Book Synopsis Translingual Poetics by : Sarah Dowling
Download or read book Translingual Poetics written by Sarah Dowling and published by University of Iowa Press. This book was released on 2018-12-03 with total page 241 pages. Available in PDF, EPUB and Kindle. Book excerpt: Since the 1980s, poets in Canada and the U.S. have increasingly turned away from the use of English, bringing multiple languages into dialogue—and into conflict—in their work. This growing but under-studied body of writing differs from previous forms of multilingual poetry. While modernist poets offered multilingual displays of literary refinement, contemporary translingual poetries speak to and are informed by feminist, anti-racist, immigrant rights, and Indigenous sovereignty movements. Although some translingual poems have entered Chicanx, Latinx, Asian American, and Indigenous literary canons, translingual poetry has not yet been studied as a cohesive body of writing. The first book-length study on the subject, Translingual Poetics argues for an urgent rethinking of Canada and the U.S.’s multiculturalist myths.

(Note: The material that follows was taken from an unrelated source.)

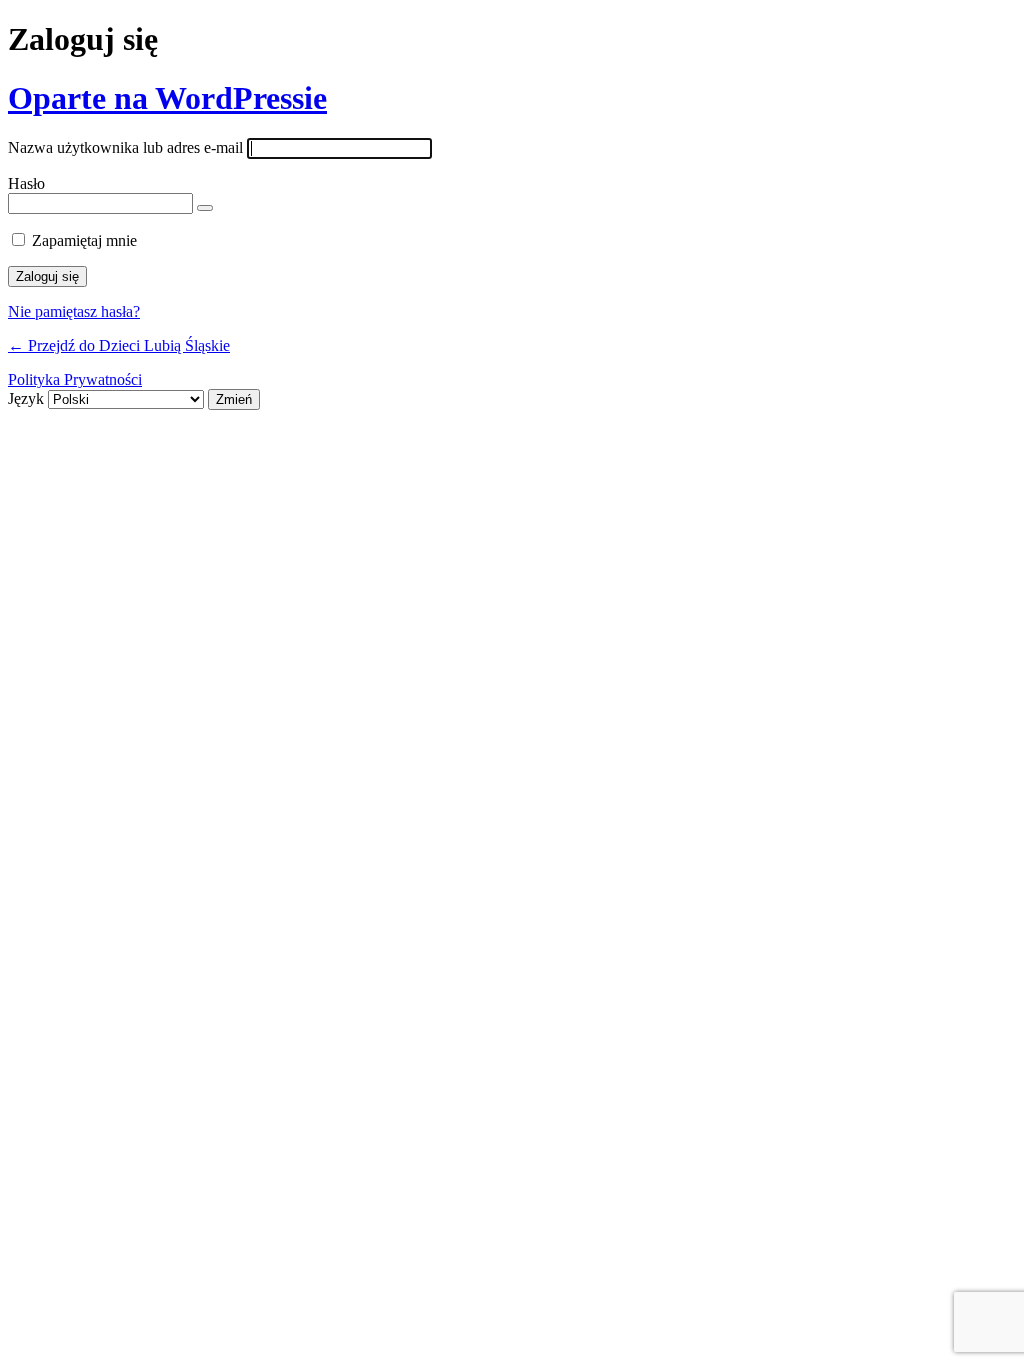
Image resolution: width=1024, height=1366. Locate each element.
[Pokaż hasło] (205, 208)
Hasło (26, 183)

Dowling demonstrates that rising multilingualism in both countries is understood as new and as an effect of cultural shifts toward multiculturalism and globalization. This view conceals the continent’s original Indigenous multilingualism and the ongoing violence of its dismantling. It also naturalizes English as traditional, proper, and, ironically, native. Reading a range of poets whose work contests this “settler monolingualism”—Jordan Abel, Layli Long Soldier, Myung Mi Kim, Guillermo Gómez-Peña, M. NourbeSe Philip, Rachel Zolf, Cecilia Vicuña, and others—Dowling argues that translingual poetry documents the flexible forms of racialization innovated by North American settler colonialisms. Combining deft close readings of poetry with innovative analyses of media, film, and government documents, Dowling shows that translingual poetry’s avoidance of authentic, personal speech reveals the differential forms of personhood and non-personhood imposed upon the settler, the native, and the alien.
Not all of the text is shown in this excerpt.